When out watching the football in the pub Lorrayne saw the subtitles changing the capital of Euro 2012 host nation Poland from Warsaw to the birthplace of Cum on Feel The Noize hollerer Noddy Holder – the above mentioned Walsall.

It’s not just the odd typo – she also spotted the standard phrase Dear Oh Dear mangled down to Dear Odia which sounds more like a letter to a centurion’s wife.

But how do the subtitles get written?

Pre-recorded subtitles are done before transmission and appear in time with the programme.

Live subtitles on the news etc are made by a stenographer typing words phonetically as they listen to a show. There is also a speech recognition software package which turns someone’s words into subtitles as they’re spoken into a microphone.

And this appears to be where the problems occur.

There are now countless sites on the web chronicling the shortcomings of the subtitling system with examples ranging from the unusual to the downright bizarre.

Even Examiner columnist Barry Gibson got on in the act a few weeks ago, snapping a caption on the Beeb rather than a subtitle – but it appears someone’s mind was somewhere else.

The aforementioned caption suggested there were to be ‘navel cuts’ and was accompanied by footage of some sort of ironclad seagoing craft.

I can imagine them at the MOD, moustaches all a-quiver, as the news comes through: “Sir, the Treasury has demanded a 30% cut in belly buttons.’’

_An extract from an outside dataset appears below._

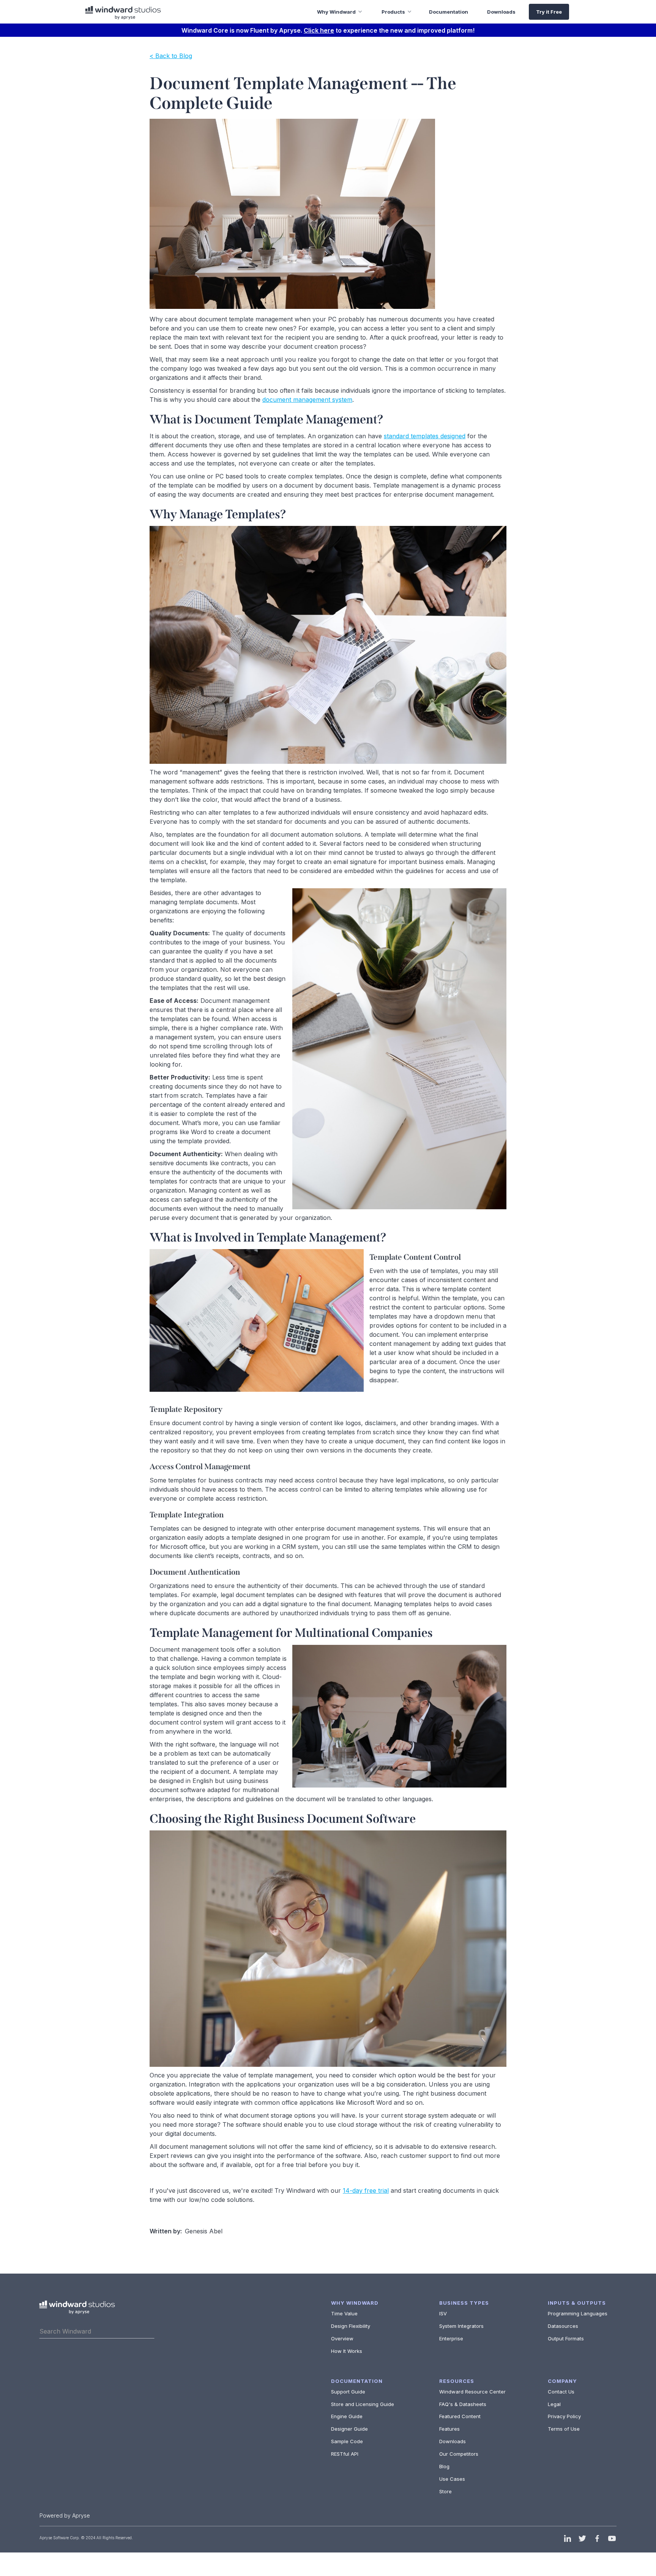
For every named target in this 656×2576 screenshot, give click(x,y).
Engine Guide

“The troops won’t have it, lad, you hear me, they just won’t wear it! A British belly button is as much a part of this army as shiny shoes and wearing a helmet with grass sticking out of it.’’

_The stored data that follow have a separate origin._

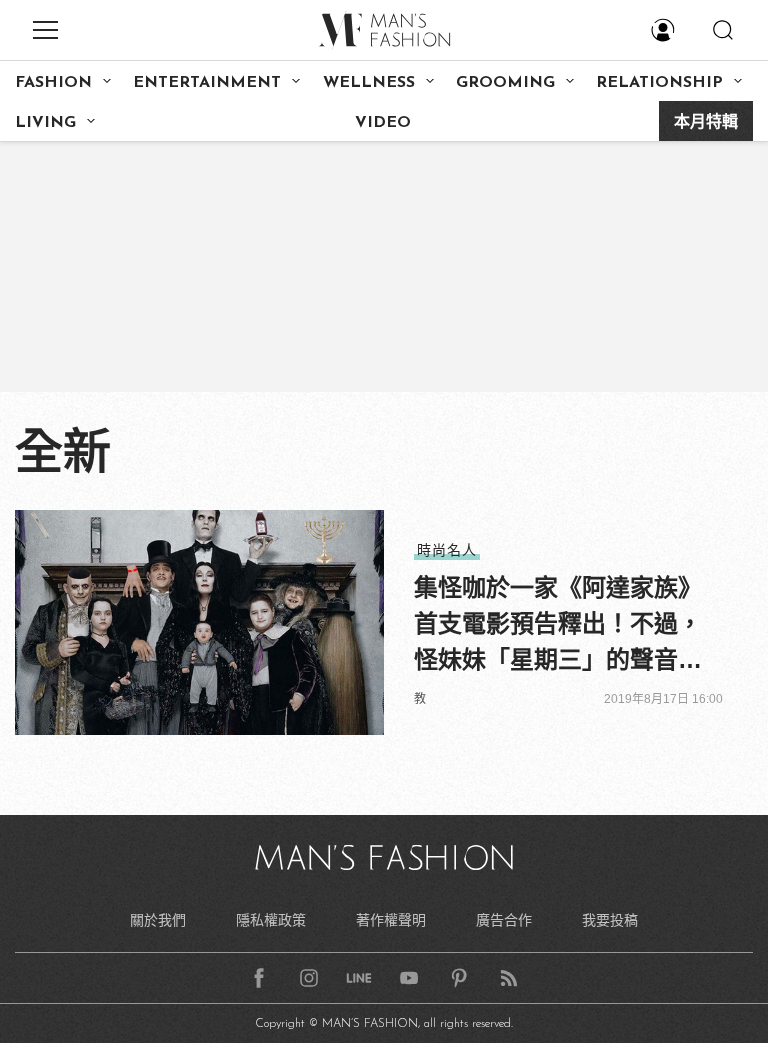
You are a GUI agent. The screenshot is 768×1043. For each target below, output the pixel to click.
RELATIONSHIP (659, 83)
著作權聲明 (391, 920)
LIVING (45, 123)
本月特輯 (706, 123)
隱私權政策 (271, 920)
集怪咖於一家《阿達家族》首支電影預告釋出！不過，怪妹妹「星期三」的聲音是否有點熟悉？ (558, 626)
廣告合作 (504, 920)
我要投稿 (610, 920)
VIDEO (383, 123)
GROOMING (505, 83)
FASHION (53, 83)
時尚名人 (447, 550)
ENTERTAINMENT (207, 83)
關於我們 (158, 920)
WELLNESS (369, 83)
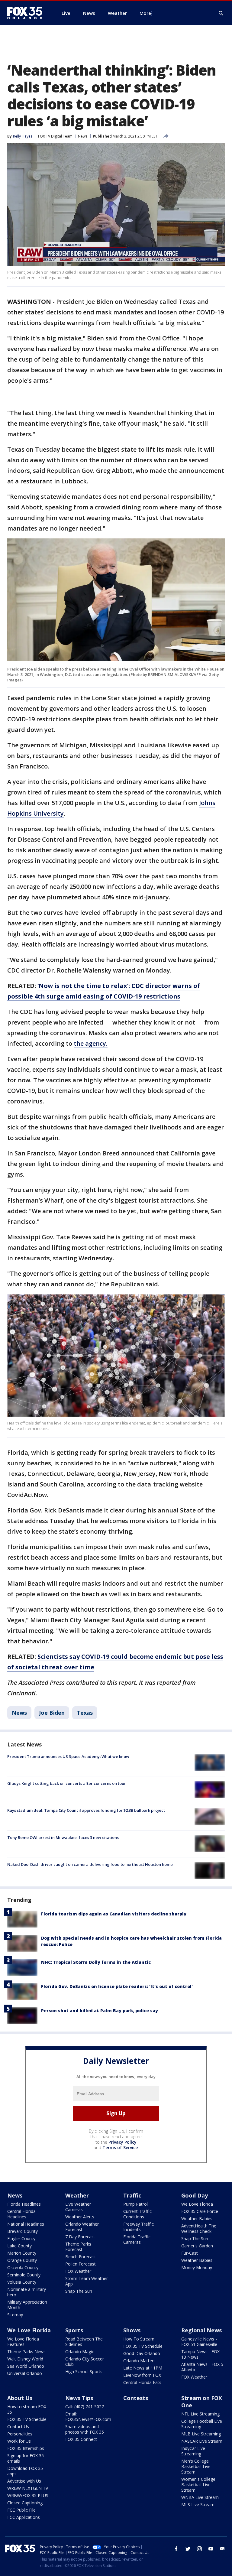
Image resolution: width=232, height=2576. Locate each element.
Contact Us (18, 2426)
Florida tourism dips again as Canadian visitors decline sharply (113, 1914)
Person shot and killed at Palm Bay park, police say (99, 2010)
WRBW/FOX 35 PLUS (27, 2495)
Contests (135, 2398)
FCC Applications (23, 2517)
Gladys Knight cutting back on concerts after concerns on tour (66, 1783)
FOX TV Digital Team (55, 136)
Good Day (194, 2195)
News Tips (79, 2398)
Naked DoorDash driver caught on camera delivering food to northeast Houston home (90, 1864)
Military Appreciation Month (27, 2304)
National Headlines (25, 2224)
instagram (199, 2549)
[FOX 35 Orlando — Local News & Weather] (27, 13)
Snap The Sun (78, 2291)
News (82, 136)
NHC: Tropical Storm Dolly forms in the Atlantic (96, 1962)
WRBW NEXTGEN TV (27, 2488)
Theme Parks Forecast (78, 2246)
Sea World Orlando (25, 2366)
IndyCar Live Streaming (193, 2451)
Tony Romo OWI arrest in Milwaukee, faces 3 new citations (63, 1837)
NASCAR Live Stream (201, 2441)
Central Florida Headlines (21, 2214)
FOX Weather (78, 2271)
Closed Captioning (25, 2503)
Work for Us (19, 2441)
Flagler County (21, 2238)
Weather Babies (196, 2218)
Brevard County (22, 2231)
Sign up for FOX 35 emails (25, 2458)
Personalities (19, 2434)
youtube (211, 2549)
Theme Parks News (26, 2351)
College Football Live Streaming (201, 2423)
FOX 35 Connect (81, 2439)
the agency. (91, 1043)
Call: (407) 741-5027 (84, 2406)
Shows (131, 2330)
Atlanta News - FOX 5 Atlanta (202, 2367)
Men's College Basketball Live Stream (196, 2466)
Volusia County (21, 2282)
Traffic (132, 2195)
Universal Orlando (24, 2373)
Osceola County (22, 2267)
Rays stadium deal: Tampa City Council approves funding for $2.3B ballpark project (86, 1810)
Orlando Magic (79, 2351)
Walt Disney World (25, 2359)
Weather (77, 2195)
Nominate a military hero (26, 2292)
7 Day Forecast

Subtitles are designed primarily for the deaf and hard of hearing but out of the 7.5m people who use subtitles on a regular basis, about 6m have no hearing problems.

Another common use for subtitles appears to be for those learning English as a second language.

But, having the experiences we’ve had above I’m not sure that subtitles would be suitable at all.

“Hello there can I get a Twix and a copy of the Examiner please?’’

“Yes twins and eggs, ham in peas.’’


“You have a sore E?’’

“No, I just want a chocolate bar’’ and on we go, no doubt ending in fork handles.

Subtitles have become sexy in recent years. I use the term sexy in the media way – so stenographers, stop going red!

The rise of foreign dramas such as The Killing and Borgen have changed the way these humble words are thought of.

Who would have thought that reading while watching the telly could have been interesting?

It’s amazing how to begin with the subtitles are intrusive but after about 15 minutes you forget they’re there and you forget you’re reading them. I was convinced I spoke Danish after watching the first series of The Killing.

Can we extend subtitles further after their recent triumphs? EastEnders would be first up for me.